*** Supplied data Section Begins ***

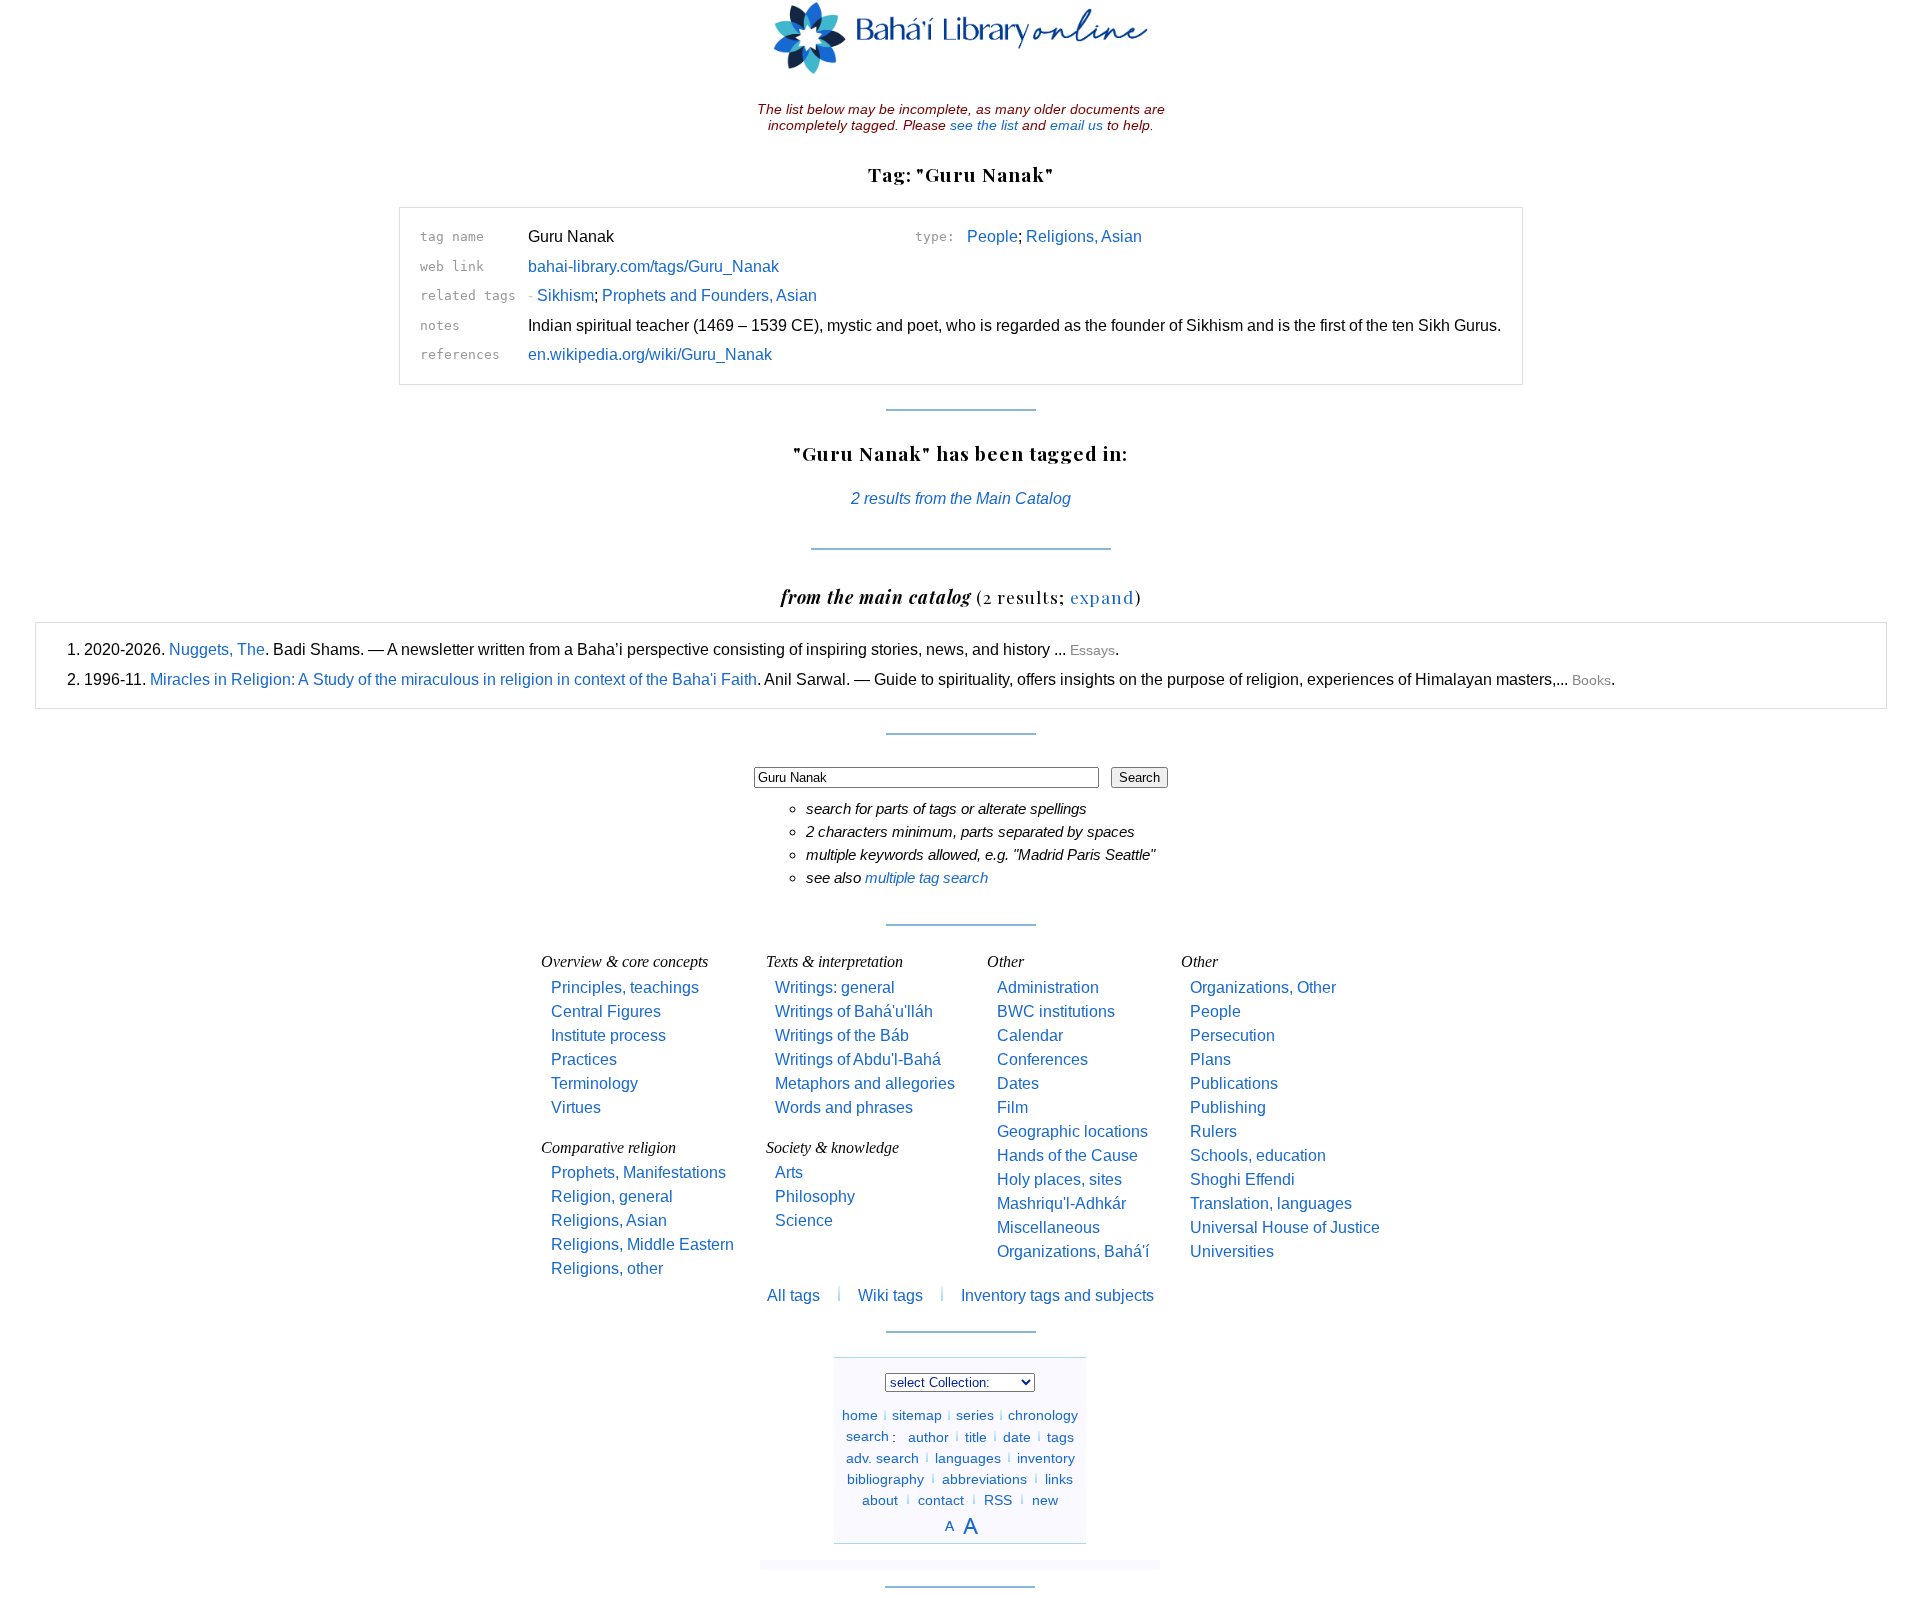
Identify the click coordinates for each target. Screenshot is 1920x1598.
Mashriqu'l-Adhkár (1061, 1203)
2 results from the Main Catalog (961, 498)
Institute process (608, 1035)
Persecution (1232, 1035)
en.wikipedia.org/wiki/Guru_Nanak (650, 354)
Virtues (576, 1107)
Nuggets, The (217, 649)
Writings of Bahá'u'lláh (854, 1011)
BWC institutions (1056, 1011)
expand (1102, 596)
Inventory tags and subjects (1057, 1295)
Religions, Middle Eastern (642, 1244)
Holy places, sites (1059, 1179)
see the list (984, 125)
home (860, 1415)
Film (1012, 1107)
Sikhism (561, 295)
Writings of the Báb (842, 1035)
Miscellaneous (1048, 1227)
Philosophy (815, 1196)
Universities (1232, 1251)
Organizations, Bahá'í (1073, 1251)
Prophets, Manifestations (638, 1172)
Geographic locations (1072, 1131)
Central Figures (606, 1011)
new (1045, 1499)
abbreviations (984, 1478)
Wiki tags (890, 1295)
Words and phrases (844, 1107)
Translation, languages (1271, 1203)
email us (1076, 125)
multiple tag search (926, 877)
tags (1060, 1436)
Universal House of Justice (1285, 1227)
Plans (1210, 1059)
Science (804, 1220)
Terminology (594, 1083)
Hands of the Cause (1067, 1155)
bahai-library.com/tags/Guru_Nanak (653, 266)
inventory (1046, 1457)
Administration (1048, 987)
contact (941, 1499)
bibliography (885, 1478)
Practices (584, 1059)
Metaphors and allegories (865, 1083)
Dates (1018, 1083)
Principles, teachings (625, 987)
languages (968, 1457)
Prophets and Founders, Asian (709, 295)
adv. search (882, 1457)
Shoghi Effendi (1242, 1179)
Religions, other (607, 1268)
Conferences (1042, 1059)
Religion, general (612, 1196)
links (1059, 1478)
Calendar (1030, 1035)
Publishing (1228, 1107)
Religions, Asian (1084, 236)
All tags (793, 1295)
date (1017, 1436)
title (976, 1436)
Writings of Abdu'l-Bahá (858, 1059)
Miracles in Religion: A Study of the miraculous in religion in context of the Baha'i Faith (453, 679)
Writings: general (835, 987)
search (867, 1436)
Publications (1234, 1083)
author (928, 1436)
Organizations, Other (1263, 987)
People (992, 236)
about (880, 1499)
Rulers (1213, 1131)
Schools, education (1258, 1155)
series (975, 1415)
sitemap (917, 1415)
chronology (1043, 1415)
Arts (789, 1172)
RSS (998, 1499)
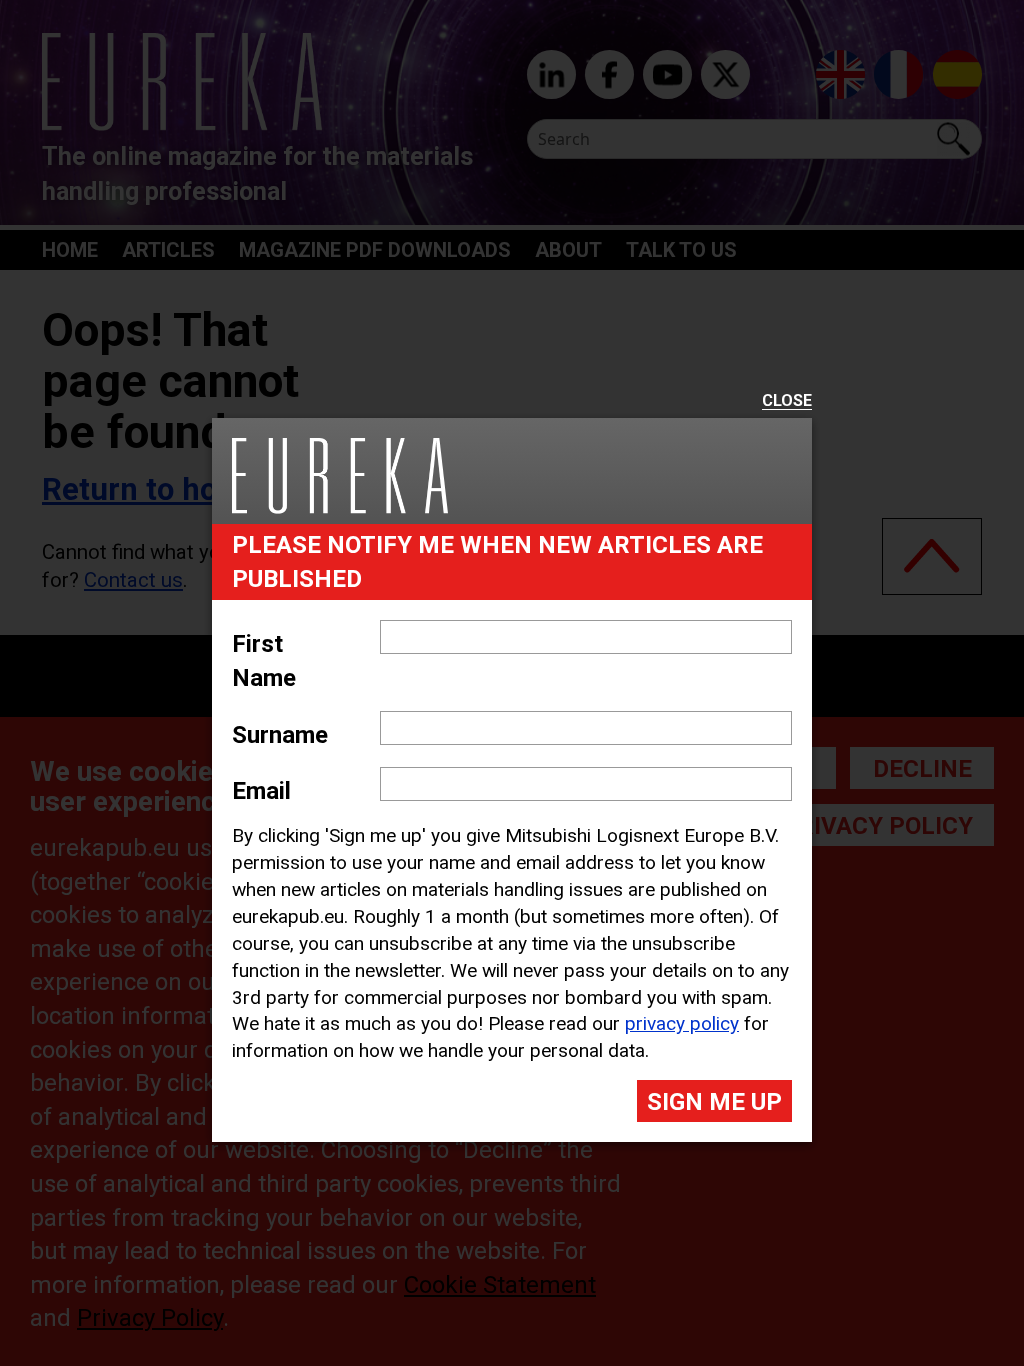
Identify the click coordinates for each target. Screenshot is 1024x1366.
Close (787, 401)
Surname (280, 735)
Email (261, 791)
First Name (264, 661)
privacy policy (682, 1023)
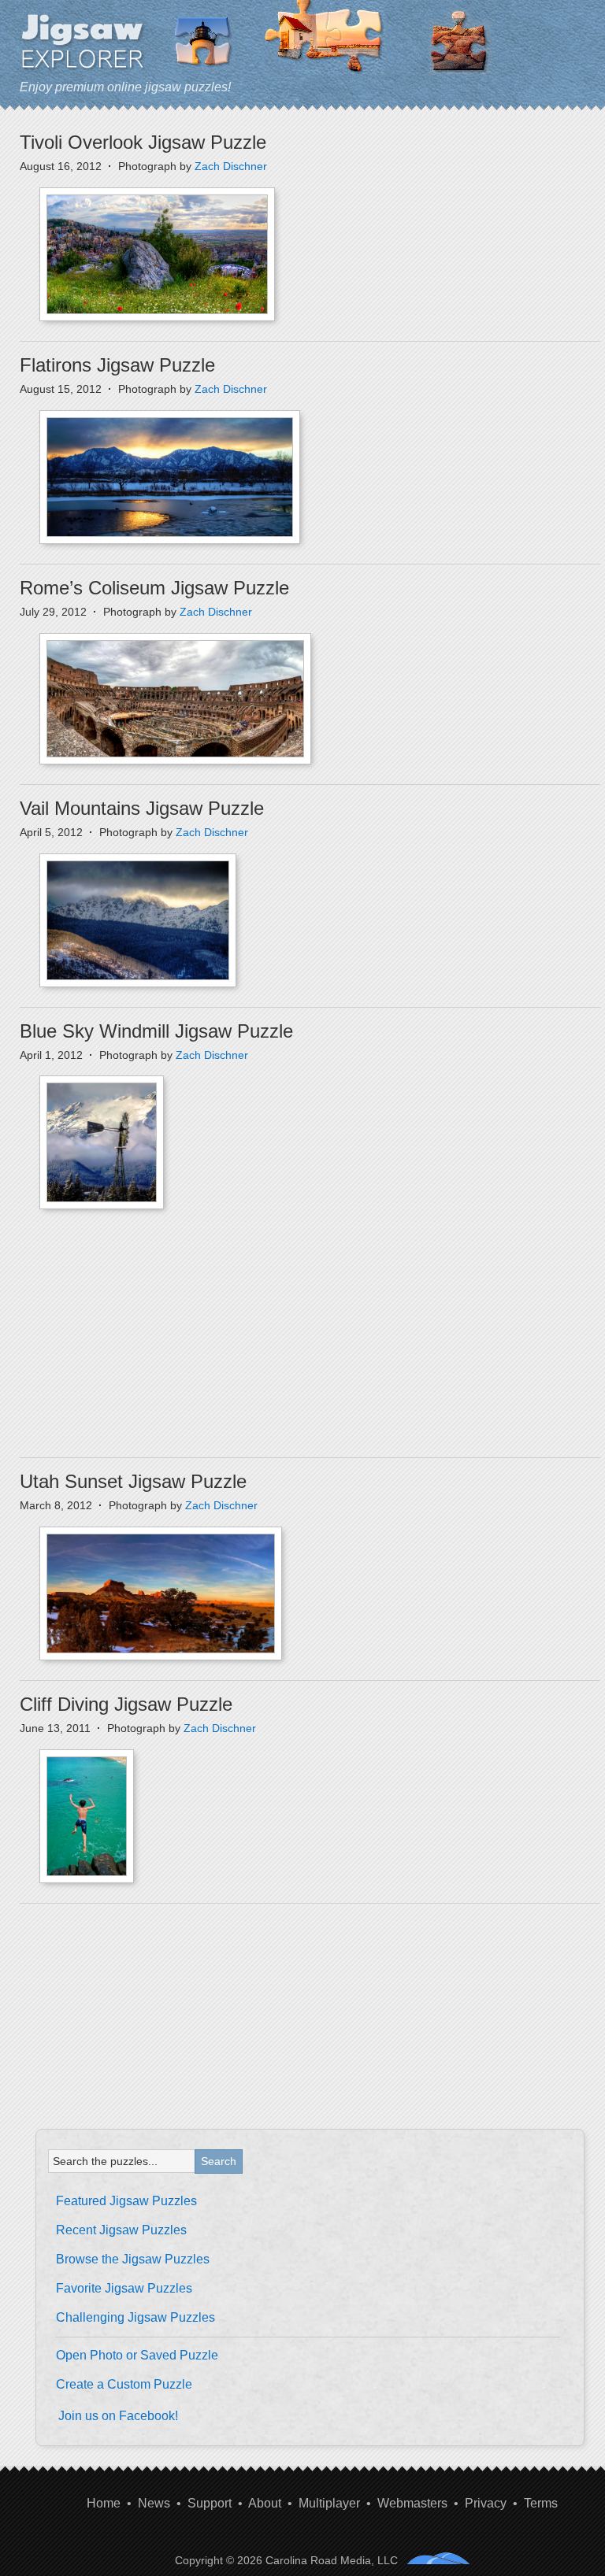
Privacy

*** Supplied data Section Ends ***

▶ **Requirement**: Repeat all entries exactly. Skip the pictures.

▶ **Expected answer**:
Identify the click coordinates for each target. Screenshot is 1920x1598.
Mashriqu'l-Adhkár (1061, 1203)
2 results from the Main Catalog (961, 498)
Institute process (608, 1035)
Persecution (1232, 1035)
en.wikipedia.org/wiki/Guru_Nanak (650, 354)
Virtues (576, 1107)
Nuggets, The (217, 649)
Writings of Bahá'u'lláh (854, 1011)
BWC institutions (1056, 1011)
expand (1102, 596)
Inventory tags and subjects (1057, 1295)
Religions, Middle Eastern (642, 1244)
Holy places, sites (1059, 1179)
see the list (984, 125)
home (860, 1415)
Film (1012, 1107)
Sikhism (561, 295)
Writings of the Báb (842, 1035)
Miscellaneous (1048, 1227)
Philosophy (815, 1196)
Universities (1232, 1251)
Organizations, Bahá'í (1073, 1251)
Prophets, Manifestations (638, 1172)
Geographic locations (1072, 1131)
Central Figures (606, 1011)
new (1045, 1499)
abbreviations (984, 1478)
Wiki tags (890, 1295)
Words and phrases (844, 1107)
Translation, languages (1271, 1203)
email us (1076, 125)
multiple tag search (926, 877)
tags (1060, 1436)
Universal House of Justice (1285, 1227)
Plans (1210, 1059)
Science (804, 1220)
Terminology (594, 1083)
Hands of the Cause (1067, 1155)
bahai-library.com/tags/Guru_Nanak (653, 266)
inventory (1046, 1457)
Administration (1048, 987)
contact (941, 1499)
bibliography (885, 1478)
Practices (584, 1059)
Metaphors and allegories (865, 1083)
Dates (1018, 1083)
Principles, teachings (625, 987)
languages (968, 1457)
Prophets and Founders, Asian (709, 295)
adv. search (882, 1457)
Shoghi Effendi (1242, 1179)
Religions, other (607, 1268)
Conferences (1042, 1059)
Religion, general (612, 1196)
links (1059, 1478)
Calendar (1030, 1035)
Publishing (1228, 1107)
Religions, Asian (1084, 236)
All tags (793, 1295)
date (1017, 1436)
title (976, 1436)
Writings of Abdu'l-Bahá (858, 1059)
Miracles in Religion: A Study of the miraculous in religion in context of the Baha'i Faith (453, 679)
Writings: general (835, 987)
search (867, 1436)
Publications (1234, 1083)
author (928, 1436)
Organizations, Other (1263, 987)
People (992, 236)
about (880, 1499)
Rulers (1213, 1131)
Schools, education (1258, 1155)
series (975, 1415)
sitemap (917, 1415)
chronology (1043, 1415)
Arts (789, 1172)
RSS (998, 1499)
Identify the click coordinates for each target. Screenshot is 1024x1366.
Close (787, 401)
Surname (280, 735)
Email (261, 791)
First Name (264, 661)
privacy policy (682, 1023)
Privacy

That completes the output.